A new artificial intelligence development module was open-sourced by Facebook recently, to help researchers create robots that are capable of answering to tasks that require both visual and auditory sensing, like “Get my ringing phone” or “Open the door where the person is knocking.”
The open-sourced tool, called SoundSpaces, is a research dataset designed for the “embodied AI”, a field of artificial intelligence that focuses on fitting physical bodies- such as robots for example- with software, before training the systems I real-life environment.
The sound-rendering tool, according to MIT Technology Review, allows researchers to add highly realistic acoustics to any given physical environment.
It could also render the sounds produced by hitting different pieces of furniture or the sounds of heels versus sneakers on a floor.
SoundSpaces provides a collection of audio files that AI developers can use to train sound-aware AI models in a simulation. These audio files are not simple recordings but rather “geometrical acoustic simulations,” Silicon Angle reported.
The simulations include information on how waves reflect off surfaces such as walls, how they interact with different materials, and other data that developers can use to create realistic-sounding simulations for training AI models.
“To accomplish a task like checking to see whether you locked the front door or retrieving a cell phone that’s ringing in an upstairs bedroom, AI assistants of the future must learn to plan their route, navigate effectively, look around their physical environment, listen to what’s happening around them, and build memories of the 3D space” Facebook research scientists Kristen Grauman and Dhruv Batra wrote in a blog post.
“These smarter assistants will require new advances in embodied AI, which seeks to teach machines to understand and interact with the complexities of the physical world as people do.”

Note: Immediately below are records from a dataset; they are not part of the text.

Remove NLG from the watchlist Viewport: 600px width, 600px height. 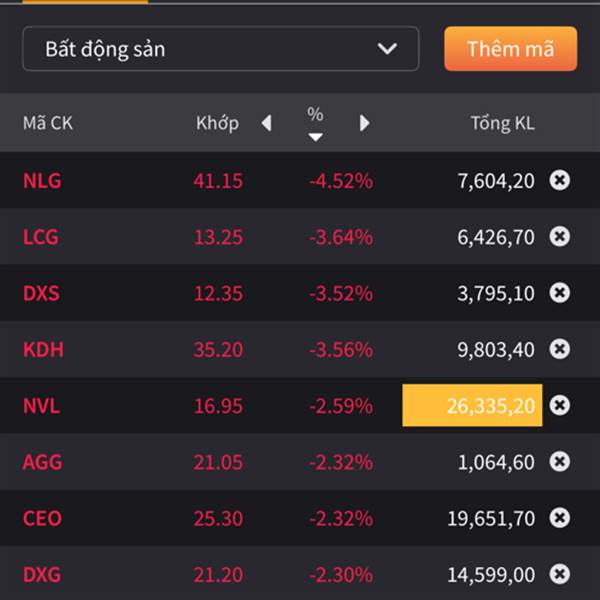(559, 180)
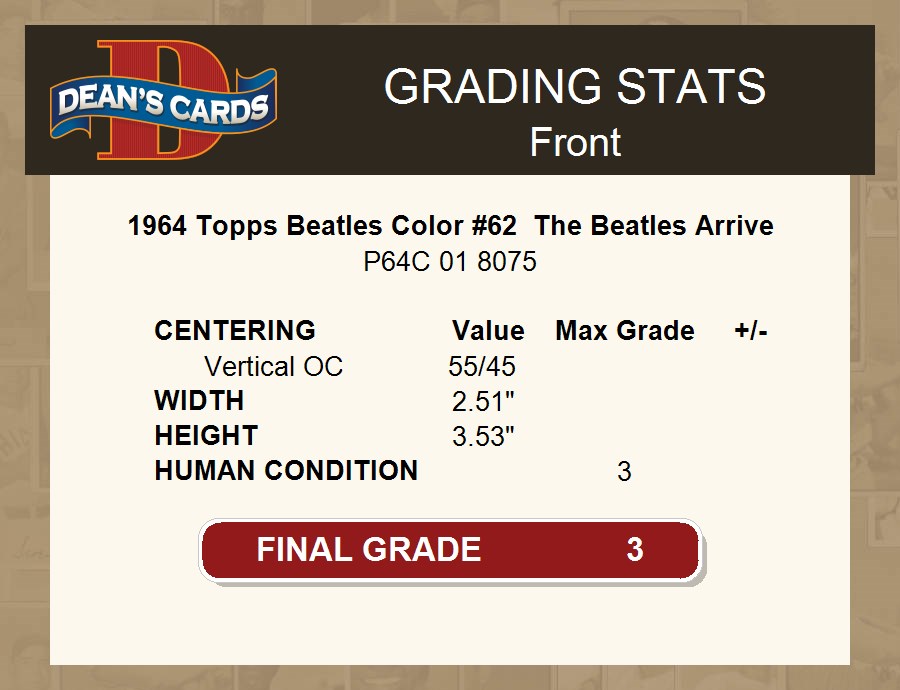Click the Human Condition max grade 3

tap(624, 472)
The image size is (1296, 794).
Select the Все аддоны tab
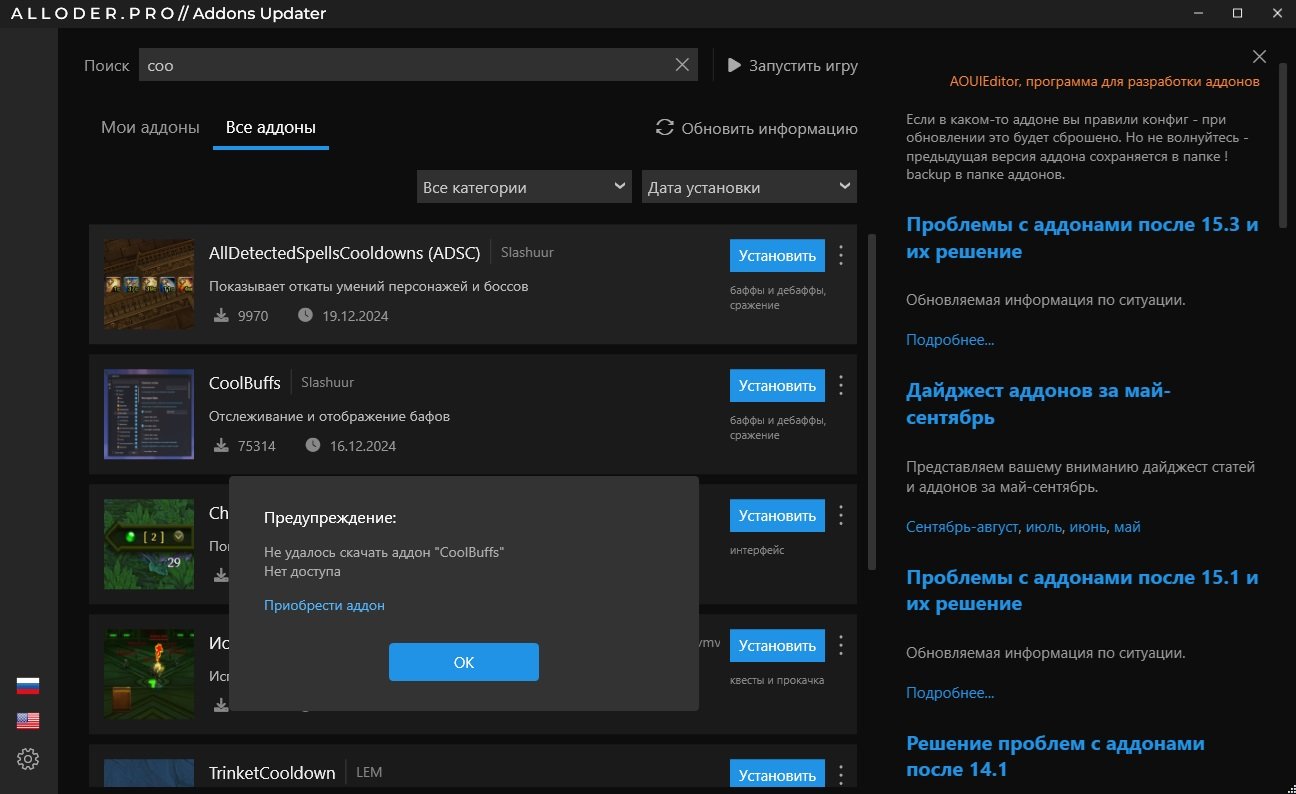click(x=271, y=128)
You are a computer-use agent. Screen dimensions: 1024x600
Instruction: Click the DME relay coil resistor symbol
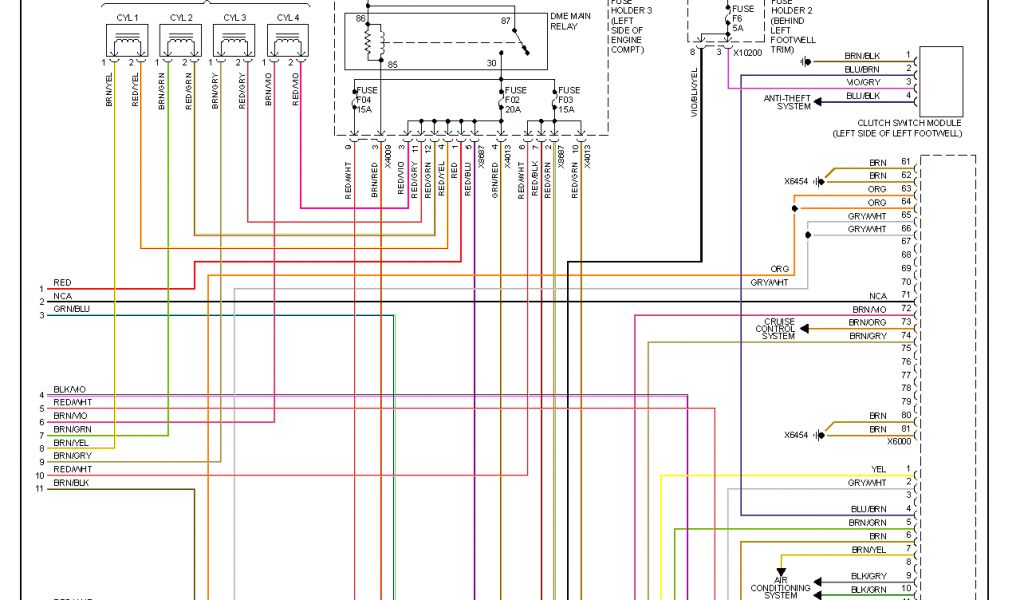pyautogui.click(x=368, y=41)
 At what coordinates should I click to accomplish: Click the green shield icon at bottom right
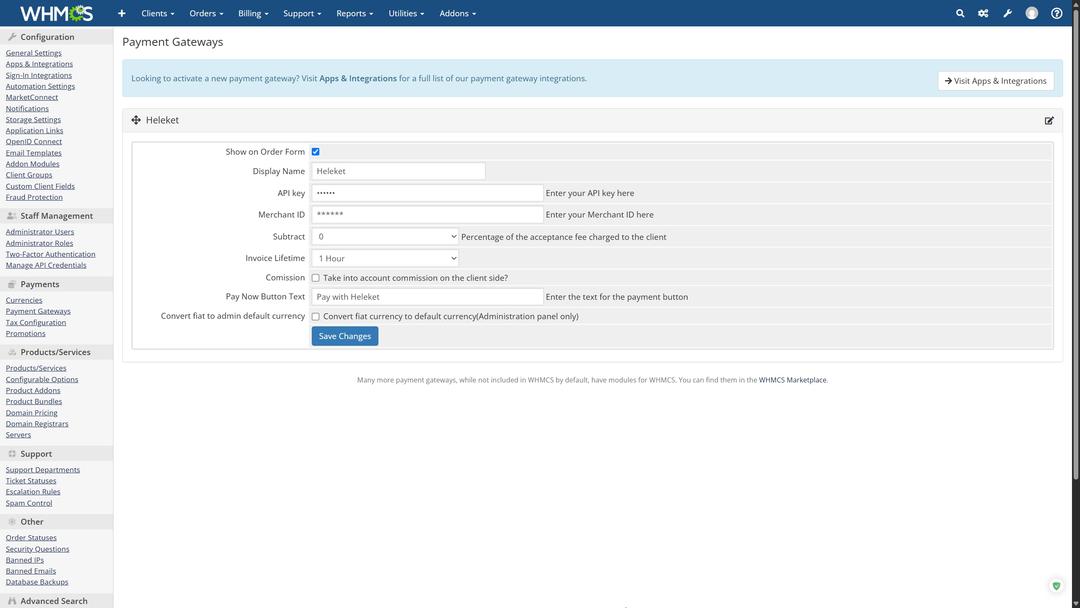click(1056, 586)
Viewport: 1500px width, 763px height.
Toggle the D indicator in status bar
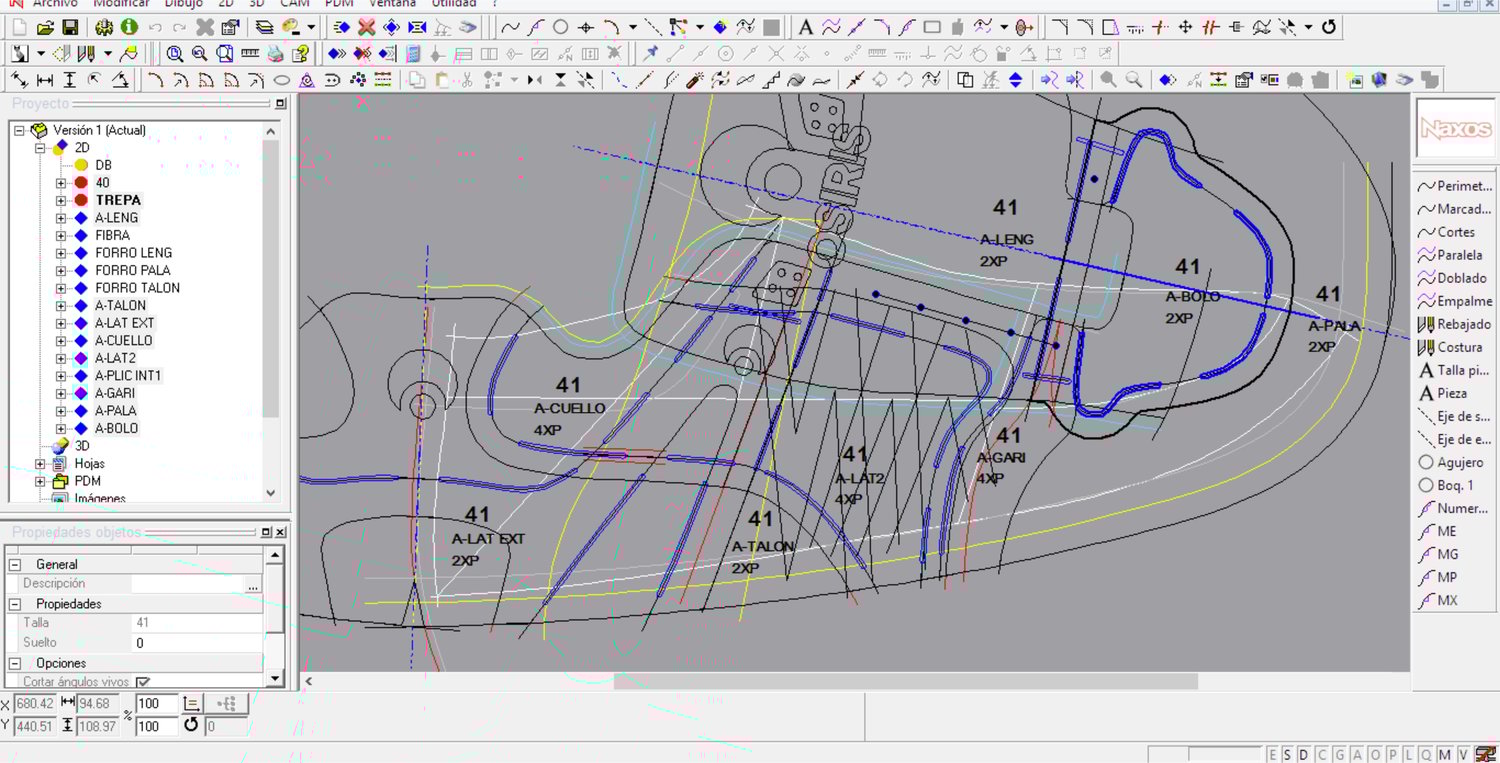click(1303, 754)
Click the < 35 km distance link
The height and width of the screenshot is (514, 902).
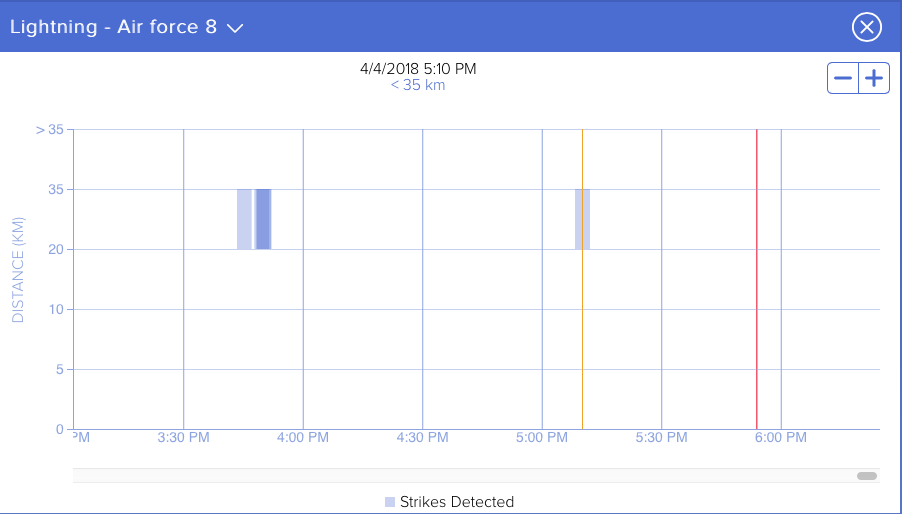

With Facebook’s breakthrough “first audio-visual platform for embodied AI”, researchers can train AI agents in 3D environments with highly realistic acoustics, which opens up an array of new embodied AI tasks, such as navigating to a sound-emitting target, learning from echolocation, or exploring with multimodal sensors.
According to Facebook, adding sound not only yields faster training and more accurate navigation at inference, but also enables the agent to discover the goal on its own from afar.
For improved accurate navigation, Facebook also open-sourced a tool called Semantic MapNet, to be used by developers to provide their models a spatial memory.
“Semantic Mapnet sets a new state of the art for predicting where particular objects, such as a sofa or a kitchen sink, are located on the pixel-level, top-down map that it creates,” Grauman and Batra wrote.
“It outperforms the previous approaches and baselines on mean-IoU, a widely used metric for the overlap between prediction and ground truth.”